Your goal
Repeat exactly the lines that run from the one containing "Task: Click the first line showing '144'" to the end of the data, and leave out all others.

Stored data entries:
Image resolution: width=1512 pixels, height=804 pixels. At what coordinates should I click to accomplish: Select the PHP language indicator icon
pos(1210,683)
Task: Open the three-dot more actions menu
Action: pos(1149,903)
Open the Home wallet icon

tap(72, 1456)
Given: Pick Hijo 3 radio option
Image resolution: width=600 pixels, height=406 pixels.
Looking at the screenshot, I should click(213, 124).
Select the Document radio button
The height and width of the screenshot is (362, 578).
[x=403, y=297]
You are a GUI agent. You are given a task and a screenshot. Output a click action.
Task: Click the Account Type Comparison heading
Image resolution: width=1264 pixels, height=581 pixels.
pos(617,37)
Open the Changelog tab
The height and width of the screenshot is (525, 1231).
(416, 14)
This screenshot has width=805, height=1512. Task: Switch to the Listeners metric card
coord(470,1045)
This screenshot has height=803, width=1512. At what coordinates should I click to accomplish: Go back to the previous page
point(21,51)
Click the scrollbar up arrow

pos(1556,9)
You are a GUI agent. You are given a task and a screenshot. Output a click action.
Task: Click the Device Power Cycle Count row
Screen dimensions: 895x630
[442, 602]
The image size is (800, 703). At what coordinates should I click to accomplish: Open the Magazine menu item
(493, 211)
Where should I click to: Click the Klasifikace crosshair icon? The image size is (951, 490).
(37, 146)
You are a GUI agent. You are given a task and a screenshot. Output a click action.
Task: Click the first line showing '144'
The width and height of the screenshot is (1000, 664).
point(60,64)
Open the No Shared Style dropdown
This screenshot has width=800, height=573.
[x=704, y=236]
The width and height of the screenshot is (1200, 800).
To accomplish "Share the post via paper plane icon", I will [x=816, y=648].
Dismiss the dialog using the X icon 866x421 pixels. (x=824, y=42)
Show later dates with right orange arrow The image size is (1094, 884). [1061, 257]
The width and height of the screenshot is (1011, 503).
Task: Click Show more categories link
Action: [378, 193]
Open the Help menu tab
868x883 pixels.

Expected output
Task: Click the first line showing '144'
The width and height of the screenshot is (1000, 664).
point(60,64)
Open the No Shared Style dropdown
This screenshot has width=800, height=573.
[x=704, y=236]
The width and height of the screenshot is (1200, 800).
To accomplish "Share the post via paper plane icon", I will [x=816, y=648].
Dismiss the dialog using the X icon 866x421 pixels. (x=824, y=42)
Show later dates with right orange arrow The image size is (1094, 884). [1061, 257]
The width and height of the screenshot is (1011, 503).
Task: Click Show more categories link
Action: [378, 193]
Open the Help menu tab
868x883 pixels.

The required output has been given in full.